→ About this exercise
Type out all the data below, word for word.

Excerpted records START

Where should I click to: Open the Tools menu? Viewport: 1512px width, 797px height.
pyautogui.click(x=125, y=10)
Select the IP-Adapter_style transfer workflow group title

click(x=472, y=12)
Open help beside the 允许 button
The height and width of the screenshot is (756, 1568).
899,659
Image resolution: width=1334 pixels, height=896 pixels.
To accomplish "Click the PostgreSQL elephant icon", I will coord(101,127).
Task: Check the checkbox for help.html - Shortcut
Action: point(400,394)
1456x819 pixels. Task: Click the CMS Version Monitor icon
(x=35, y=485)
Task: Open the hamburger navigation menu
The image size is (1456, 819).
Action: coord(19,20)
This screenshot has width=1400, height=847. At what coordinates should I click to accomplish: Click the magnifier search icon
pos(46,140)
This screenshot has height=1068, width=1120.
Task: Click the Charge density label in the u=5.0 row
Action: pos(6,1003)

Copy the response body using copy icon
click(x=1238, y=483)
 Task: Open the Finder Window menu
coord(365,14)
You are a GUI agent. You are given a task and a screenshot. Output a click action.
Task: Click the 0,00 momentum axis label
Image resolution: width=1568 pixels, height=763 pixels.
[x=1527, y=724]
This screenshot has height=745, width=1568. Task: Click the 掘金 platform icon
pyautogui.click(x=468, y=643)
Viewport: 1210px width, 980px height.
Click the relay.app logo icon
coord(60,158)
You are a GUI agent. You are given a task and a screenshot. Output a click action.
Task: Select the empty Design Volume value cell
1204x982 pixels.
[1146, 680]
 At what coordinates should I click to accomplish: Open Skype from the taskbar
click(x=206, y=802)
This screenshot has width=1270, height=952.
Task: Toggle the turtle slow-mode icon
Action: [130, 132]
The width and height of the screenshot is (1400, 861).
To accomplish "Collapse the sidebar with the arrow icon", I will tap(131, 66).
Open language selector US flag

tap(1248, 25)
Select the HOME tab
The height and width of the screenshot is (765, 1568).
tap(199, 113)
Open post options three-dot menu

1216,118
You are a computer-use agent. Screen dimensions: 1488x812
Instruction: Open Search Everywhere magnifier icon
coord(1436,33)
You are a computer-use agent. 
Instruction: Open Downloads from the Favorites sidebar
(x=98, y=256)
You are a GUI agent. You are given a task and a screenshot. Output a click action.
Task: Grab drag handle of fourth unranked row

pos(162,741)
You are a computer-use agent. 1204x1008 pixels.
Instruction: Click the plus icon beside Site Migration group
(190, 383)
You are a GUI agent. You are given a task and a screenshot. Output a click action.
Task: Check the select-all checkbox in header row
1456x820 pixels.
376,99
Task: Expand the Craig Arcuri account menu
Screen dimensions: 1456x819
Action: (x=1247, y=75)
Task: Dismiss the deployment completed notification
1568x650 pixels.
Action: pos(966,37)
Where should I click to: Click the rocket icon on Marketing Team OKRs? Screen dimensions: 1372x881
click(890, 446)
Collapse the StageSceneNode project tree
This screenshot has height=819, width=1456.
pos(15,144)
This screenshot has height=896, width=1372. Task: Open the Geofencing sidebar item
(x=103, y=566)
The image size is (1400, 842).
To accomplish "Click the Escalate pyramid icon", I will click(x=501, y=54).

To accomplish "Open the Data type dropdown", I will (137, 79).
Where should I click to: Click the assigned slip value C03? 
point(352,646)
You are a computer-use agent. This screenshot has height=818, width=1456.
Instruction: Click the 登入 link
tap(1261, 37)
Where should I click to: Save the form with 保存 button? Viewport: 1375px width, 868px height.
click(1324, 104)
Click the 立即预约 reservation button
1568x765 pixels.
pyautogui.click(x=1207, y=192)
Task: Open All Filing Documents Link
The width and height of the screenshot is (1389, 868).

Excerpted records END

→ Result of the exercise
Where should I click to: Open the Tools menu? Viewport: 1512px width, 797px height.
pyautogui.click(x=125, y=10)
Select the IP-Adapter_style transfer workflow group title

click(x=472, y=12)
Open help beside the 允许 button
The height and width of the screenshot is (756, 1568).
899,659
Image resolution: width=1334 pixels, height=896 pixels.
To accomplish "Click the PostgreSQL elephant icon", I will coord(101,127).
Task: Check the checkbox for help.html - Shortcut
Action: point(400,394)
1456x819 pixels. Task: Click the CMS Version Monitor icon
(x=35, y=485)
Task: Open the hamburger navigation menu
The image size is (1456, 819).
Action: coord(19,20)
This screenshot has width=1400, height=847. At what coordinates should I click to accomplish: Click the magnifier search icon
pos(46,140)
This screenshot has height=1068, width=1120.
Task: Click the Charge density label in the u=5.0 row
Action: pos(6,1003)

Copy the response body using copy icon
click(x=1238, y=483)
 Task: Open the Finder Window menu
coord(365,14)
You are a GUI agent. You are given a task and a screenshot. Output a click action.
Task: Click the 0,00 momentum axis label
Image resolution: width=1568 pixels, height=763 pixels.
[x=1527, y=724]
This screenshot has height=745, width=1568. Task: Click the 掘金 platform icon
pyautogui.click(x=468, y=643)
Viewport: 1210px width, 980px height.
Click the relay.app logo icon
coord(60,158)
You are a GUI agent. You are given a task and a screenshot. Output a click action.
Task: Select the empty Design Volume value cell
1204x982 pixels.
[1146, 680]
 At what coordinates should I click to accomplish: Open Skype from the taskbar
click(x=206, y=802)
This screenshot has width=1270, height=952.
Task: Toggle the turtle slow-mode icon
Action: [130, 132]
The width and height of the screenshot is (1400, 861).
To accomplish "Collapse the sidebar with the arrow icon", I will tap(131, 66).
Open language selector US flag

tap(1248, 25)
Select the HOME tab
The height and width of the screenshot is (765, 1568).
tap(199, 113)
Open post options three-dot menu

1216,118
You are a computer-use agent. Screen dimensions: 1488x812
Instruction: Open Search Everywhere magnifier icon
coord(1436,33)
You are a computer-use agent. 
Instruction: Open Downloads from the Favorites sidebar
(x=98, y=256)
You are a GUI agent. You are given a task and a screenshot. Output a click action.
Task: Grab drag handle of fourth unranked row

pos(162,741)
You are a computer-use agent. 1204x1008 pixels.
Instruction: Click the plus icon beside Site Migration group
(190, 383)
You are a GUI agent. You are given a task and a screenshot. Output a click action.
Task: Check the select-all checkbox in header row
1456x820 pixels.
376,99
Task: Expand the Craig Arcuri account menu
Screen dimensions: 1456x819
Action: (x=1247, y=75)
Task: Dismiss the deployment completed notification
1568x650 pixels.
Action: pos(966,37)
Where should I click to: Click the rocket icon on Marketing Team OKRs? Screen dimensions: 1372x881
click(890, 446)
Collapse the StageSceneNode project tree
This screenshot has height=819, width=1456.
pos(15,144)
This screenshot has height=896, width=1372. Task: Open the Geofencing sidebar item
(x=103, y=566)
The image size is (1400, 842).
To accomplish "Click the Escalate pyramid icon", I will click(x=501, y=54).

To accomplish "Open the Data type dropdown", I will (137, 79).
Where should I click to: Click the assigned slip value C03? 
point(352,646)
You are a computer-use agent. This screenshot has height=818, width=1456.
Instruction: Click the 登入 link
tap(1261, 37)
Where should I click to: Save the form with 保存 button? Viewport: 1375px width, 868px height.
click(1324, 104)
Click the 立即预约 reservation button
1568x765 pixels.
pyautogui.click(x=1207, y=192)
Task: Open All Filing Documents Link
The width and height of the screenshot is (1389, 868).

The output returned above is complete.